_Required work:_ Transcribe the following entries without alteration, beginning with the line containing "How to order? (180, 2068)" and continuing through the line containing "Scheda tecnica (407, 1742)".

_Material:_
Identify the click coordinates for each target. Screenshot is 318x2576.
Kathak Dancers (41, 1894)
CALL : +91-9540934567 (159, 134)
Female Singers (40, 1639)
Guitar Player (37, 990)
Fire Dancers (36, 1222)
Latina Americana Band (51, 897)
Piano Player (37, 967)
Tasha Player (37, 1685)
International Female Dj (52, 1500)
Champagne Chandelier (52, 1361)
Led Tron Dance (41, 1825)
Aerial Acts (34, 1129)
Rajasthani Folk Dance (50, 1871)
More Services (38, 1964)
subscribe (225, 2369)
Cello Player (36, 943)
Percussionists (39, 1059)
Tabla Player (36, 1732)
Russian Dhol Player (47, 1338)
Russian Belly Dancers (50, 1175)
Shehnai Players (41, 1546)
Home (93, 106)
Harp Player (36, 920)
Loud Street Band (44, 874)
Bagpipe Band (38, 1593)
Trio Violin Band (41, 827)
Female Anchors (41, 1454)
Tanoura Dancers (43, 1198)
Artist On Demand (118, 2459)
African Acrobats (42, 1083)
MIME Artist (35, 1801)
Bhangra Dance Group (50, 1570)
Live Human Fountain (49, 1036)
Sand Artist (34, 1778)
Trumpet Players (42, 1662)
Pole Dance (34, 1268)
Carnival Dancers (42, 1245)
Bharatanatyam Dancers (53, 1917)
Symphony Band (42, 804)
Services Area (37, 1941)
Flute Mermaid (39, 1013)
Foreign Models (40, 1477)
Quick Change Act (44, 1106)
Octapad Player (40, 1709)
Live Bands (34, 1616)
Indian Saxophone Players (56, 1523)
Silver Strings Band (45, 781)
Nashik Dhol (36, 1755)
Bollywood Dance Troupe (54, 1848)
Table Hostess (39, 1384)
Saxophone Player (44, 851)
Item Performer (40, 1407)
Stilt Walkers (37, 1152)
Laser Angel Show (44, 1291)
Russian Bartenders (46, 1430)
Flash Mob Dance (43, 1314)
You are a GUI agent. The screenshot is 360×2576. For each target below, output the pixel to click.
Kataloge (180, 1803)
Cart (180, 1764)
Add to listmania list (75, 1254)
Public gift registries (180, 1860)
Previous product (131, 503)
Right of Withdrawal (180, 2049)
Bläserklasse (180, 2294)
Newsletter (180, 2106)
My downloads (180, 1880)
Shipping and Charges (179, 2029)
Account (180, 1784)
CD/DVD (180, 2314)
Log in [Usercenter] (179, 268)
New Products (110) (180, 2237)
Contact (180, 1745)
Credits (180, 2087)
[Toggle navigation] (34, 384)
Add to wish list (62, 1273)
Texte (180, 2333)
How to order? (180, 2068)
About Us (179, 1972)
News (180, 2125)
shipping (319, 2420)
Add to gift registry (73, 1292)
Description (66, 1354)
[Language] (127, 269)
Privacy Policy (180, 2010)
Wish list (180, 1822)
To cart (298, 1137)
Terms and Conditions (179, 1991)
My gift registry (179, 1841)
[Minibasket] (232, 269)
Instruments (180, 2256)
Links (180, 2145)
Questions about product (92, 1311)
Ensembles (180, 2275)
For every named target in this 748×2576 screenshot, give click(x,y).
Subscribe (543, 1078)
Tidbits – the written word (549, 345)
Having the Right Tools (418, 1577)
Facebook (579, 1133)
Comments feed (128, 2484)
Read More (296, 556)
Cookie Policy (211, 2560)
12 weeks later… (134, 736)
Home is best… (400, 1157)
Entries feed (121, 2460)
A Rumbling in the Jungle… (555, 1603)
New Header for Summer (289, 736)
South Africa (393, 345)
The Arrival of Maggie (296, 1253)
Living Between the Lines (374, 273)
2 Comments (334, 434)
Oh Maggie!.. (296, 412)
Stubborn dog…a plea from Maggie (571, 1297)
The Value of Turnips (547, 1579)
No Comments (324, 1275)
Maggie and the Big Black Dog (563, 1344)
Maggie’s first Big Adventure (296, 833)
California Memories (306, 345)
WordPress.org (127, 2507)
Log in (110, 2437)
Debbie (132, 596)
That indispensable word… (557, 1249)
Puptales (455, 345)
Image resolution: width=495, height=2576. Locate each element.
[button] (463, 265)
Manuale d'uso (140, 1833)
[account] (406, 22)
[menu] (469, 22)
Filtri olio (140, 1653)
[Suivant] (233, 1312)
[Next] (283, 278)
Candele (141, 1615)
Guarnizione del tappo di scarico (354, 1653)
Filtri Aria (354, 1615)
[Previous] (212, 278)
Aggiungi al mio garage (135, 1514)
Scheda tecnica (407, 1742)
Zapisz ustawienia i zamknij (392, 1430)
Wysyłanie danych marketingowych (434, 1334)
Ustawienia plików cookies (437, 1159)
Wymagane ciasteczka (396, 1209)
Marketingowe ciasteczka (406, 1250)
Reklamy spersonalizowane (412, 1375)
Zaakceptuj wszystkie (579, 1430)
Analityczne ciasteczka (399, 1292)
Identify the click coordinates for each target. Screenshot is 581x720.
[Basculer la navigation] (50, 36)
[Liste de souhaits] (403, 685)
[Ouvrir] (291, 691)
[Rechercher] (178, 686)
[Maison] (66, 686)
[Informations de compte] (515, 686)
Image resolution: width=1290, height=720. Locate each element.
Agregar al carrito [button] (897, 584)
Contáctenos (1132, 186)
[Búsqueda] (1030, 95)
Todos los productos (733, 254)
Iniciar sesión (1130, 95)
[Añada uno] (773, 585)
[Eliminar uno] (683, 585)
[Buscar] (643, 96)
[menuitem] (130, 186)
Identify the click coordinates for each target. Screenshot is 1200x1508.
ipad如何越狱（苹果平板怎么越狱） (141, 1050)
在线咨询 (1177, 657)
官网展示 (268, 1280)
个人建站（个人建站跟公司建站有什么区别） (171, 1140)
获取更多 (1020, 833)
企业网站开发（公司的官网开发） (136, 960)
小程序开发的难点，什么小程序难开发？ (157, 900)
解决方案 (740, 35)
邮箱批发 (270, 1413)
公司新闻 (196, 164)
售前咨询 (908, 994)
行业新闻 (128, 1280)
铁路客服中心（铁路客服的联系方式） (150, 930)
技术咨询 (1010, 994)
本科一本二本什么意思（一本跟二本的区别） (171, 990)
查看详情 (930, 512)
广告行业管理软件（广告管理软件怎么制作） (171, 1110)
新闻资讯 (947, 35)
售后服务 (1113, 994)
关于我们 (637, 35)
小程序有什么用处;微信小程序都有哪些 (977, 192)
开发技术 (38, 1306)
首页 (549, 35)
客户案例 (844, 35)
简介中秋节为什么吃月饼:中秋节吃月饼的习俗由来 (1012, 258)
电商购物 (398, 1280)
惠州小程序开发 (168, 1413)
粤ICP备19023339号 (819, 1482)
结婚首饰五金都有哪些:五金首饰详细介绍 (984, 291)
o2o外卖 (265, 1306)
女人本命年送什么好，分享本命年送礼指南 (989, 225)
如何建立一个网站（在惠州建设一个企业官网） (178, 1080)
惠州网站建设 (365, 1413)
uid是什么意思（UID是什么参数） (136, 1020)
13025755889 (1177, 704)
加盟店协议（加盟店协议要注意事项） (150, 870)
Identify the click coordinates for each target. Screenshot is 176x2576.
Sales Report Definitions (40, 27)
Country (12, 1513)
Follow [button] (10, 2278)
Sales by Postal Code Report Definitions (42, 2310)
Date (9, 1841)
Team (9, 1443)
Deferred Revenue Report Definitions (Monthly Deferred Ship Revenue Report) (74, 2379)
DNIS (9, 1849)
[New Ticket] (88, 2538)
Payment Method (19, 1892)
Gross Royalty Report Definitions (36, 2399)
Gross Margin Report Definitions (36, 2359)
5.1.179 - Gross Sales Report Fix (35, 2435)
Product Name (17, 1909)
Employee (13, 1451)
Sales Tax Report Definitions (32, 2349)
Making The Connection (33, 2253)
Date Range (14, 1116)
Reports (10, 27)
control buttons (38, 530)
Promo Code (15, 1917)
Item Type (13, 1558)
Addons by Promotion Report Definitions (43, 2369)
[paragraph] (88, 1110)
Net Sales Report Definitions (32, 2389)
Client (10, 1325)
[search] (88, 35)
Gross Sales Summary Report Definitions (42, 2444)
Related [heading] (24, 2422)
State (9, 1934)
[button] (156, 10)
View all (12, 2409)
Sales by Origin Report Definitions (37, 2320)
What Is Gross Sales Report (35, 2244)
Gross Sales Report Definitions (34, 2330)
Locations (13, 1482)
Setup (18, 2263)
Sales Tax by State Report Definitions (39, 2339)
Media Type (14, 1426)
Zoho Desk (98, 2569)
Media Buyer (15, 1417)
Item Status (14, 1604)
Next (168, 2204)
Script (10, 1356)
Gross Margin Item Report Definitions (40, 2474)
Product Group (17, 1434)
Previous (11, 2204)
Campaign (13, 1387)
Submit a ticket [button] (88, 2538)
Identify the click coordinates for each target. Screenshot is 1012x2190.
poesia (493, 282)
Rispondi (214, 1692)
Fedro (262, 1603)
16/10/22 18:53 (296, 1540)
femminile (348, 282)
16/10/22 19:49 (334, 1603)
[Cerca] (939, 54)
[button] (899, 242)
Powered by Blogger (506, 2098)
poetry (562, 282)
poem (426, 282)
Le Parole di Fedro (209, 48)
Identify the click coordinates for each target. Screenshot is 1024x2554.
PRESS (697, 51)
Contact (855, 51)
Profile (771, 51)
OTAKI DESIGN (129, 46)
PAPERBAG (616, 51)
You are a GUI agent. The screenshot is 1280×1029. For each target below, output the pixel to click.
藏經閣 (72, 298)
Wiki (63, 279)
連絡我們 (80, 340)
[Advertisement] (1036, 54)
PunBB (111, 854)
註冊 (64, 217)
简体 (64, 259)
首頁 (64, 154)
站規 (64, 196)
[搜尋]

_Written response:_
How to order? (180, 2068)
About Us (179, 1972)
News (180, 2125)
shipping (319, 2420)
Add to gift registry (73, 1292)
Description (66, 1354)
[Language] (127, 269)
Privacy Policy (180, 2010)
Wish list (180, 1822)
To cart (298, 1137)
Terms and Conditions (179, 1991)
My gift registry (179, 1841)
[Minibasket] (232, 269)
Instruments (180, 2256)
Links (180, 2145)
Questions about product (92, 1311)
Ensembles (180, 2275)
For every named target in this 748×2576 screenshot, give click(x,y).
Subscribe (543, 1078)
Tidbits – the written word (549, 345)
Having the Right Tools (418, 1577)
Facebook (579, 1133)
Comments feed (128, 2484)
Read More (296, 556)
Cookie Policy (211, 2560)
12 weeks later… (134, 736)
Home is best… (400, 1157)
Entries feed (121, 2460)
A Rumbling in the Jungle… (555, 1603)
New Header for Summer (289, 736)
South Africa (393, 345)
The Arrival of Maggie (296, 1253)
Living Between the Lines (374, 273)
2 Comments (334, 434)
Oh Maggie!.. (296, 412)
Stubborn dog…a plea from Maggie (571, 1297)
The Value of Turnips (547, 1579)
No Comments (324, 1275)
Maggie and the Big Black Dog (563, 1344)
Maggie’s first Big Adventure (296, 833)
California Memories (306, 345)
WordPress.org (127, 2507)
Log in (110, 2437)
Debbie (132, 596)
That indispensable word… (557, 1249)
Puptales (455, 345)
Image resolution: width=495, height=2576. Locate each element.
[button] (463, 265)
Manuale d'uso (140, 1833)
[account] (406, 22)
[menu] (469, 22)
Filtri olio (140, 1653)
[Suivant] (233, 1312)
[Next] (283, 278)
Candele (141, 1615)
Guarnizione del tappo di scarico (354, 1653)
Filtri Aria (354, 1615)
[Previous] (212, 278)
Aggiungi al mio garage (135, 1514)
Scheda tecnica (407, 1742)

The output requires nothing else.